_TASK PROMPT_
Pick out every line below that contains the string "center" and copy each one. Case counts.

_INFORMATION GIVEN_
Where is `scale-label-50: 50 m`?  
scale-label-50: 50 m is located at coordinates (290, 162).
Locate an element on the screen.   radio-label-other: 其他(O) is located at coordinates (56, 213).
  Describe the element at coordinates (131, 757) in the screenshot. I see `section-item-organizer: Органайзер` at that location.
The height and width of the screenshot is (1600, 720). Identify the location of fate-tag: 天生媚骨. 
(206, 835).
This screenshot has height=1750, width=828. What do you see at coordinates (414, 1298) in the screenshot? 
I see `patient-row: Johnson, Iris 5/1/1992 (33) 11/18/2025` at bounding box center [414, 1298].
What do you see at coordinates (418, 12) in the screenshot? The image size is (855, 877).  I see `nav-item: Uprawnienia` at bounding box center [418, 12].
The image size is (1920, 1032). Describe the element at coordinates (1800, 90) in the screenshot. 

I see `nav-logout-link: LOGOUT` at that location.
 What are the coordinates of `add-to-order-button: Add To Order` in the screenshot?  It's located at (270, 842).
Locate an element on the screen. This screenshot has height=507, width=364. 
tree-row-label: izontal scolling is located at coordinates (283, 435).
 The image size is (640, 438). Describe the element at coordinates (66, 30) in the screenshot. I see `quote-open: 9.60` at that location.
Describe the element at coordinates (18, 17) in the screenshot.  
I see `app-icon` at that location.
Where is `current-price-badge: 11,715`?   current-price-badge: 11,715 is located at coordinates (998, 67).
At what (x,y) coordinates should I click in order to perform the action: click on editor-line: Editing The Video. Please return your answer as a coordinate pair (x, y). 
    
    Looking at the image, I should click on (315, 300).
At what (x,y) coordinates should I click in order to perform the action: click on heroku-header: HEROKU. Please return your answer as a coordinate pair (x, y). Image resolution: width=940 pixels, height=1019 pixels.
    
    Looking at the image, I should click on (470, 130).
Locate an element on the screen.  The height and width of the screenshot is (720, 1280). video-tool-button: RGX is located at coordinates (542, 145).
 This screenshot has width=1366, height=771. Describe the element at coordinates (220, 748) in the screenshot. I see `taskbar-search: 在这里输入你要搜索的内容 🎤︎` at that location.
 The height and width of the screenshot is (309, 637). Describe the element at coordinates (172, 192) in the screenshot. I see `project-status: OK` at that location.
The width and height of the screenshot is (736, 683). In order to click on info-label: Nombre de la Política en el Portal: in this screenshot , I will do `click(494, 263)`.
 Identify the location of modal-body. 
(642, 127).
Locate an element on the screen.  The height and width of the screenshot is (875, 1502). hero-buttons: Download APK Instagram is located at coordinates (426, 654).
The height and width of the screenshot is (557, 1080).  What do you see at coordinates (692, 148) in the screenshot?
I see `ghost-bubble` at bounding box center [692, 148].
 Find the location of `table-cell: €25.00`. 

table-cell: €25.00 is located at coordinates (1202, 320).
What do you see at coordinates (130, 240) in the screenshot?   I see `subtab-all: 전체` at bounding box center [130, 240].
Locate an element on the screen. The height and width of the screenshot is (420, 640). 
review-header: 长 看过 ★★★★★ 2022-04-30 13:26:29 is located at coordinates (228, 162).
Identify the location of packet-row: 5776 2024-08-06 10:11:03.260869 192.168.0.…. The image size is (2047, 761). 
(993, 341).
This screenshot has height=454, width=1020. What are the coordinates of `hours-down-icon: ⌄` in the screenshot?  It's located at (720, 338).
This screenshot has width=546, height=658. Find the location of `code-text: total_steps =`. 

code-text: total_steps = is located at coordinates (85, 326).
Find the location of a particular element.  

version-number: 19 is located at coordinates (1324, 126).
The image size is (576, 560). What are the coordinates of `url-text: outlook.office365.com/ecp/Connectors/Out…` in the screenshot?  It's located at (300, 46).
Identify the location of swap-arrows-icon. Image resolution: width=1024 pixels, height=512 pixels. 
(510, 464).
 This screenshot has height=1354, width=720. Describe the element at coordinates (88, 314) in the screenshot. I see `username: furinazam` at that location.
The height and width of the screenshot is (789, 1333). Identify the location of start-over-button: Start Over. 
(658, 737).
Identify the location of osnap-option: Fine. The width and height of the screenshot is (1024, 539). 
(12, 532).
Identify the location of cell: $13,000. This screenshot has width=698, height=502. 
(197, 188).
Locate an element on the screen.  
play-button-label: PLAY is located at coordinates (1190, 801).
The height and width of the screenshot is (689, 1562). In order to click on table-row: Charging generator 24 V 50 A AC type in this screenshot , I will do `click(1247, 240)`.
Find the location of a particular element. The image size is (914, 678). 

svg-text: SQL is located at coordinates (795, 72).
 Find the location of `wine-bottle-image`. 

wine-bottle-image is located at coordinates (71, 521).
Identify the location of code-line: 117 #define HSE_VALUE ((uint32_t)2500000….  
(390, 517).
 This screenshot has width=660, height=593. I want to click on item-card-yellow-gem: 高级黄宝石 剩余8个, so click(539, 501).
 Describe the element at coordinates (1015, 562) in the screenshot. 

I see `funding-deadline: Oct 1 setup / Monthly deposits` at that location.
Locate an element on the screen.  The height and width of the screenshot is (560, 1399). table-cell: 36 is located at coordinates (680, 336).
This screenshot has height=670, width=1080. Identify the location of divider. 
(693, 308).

_PROBLEM SOLUTION_
I see `patient-row: Johnson, Iris 5/1/1992 (33) 11/18/2025` at bounding box center [414, 1298].
What do you see at coordinates (418, 12) in the screenshot? The image size is (855, 877).  I see `nav-item: Uprawnienia` at bounding box center [418, 12].
I see `ghost-bubble` at bounding box center [692, 148].
What do you see at coordinates (130, 240) in the screenshot?   I see `subtab-all: 전체` at bounding box center [130, 240].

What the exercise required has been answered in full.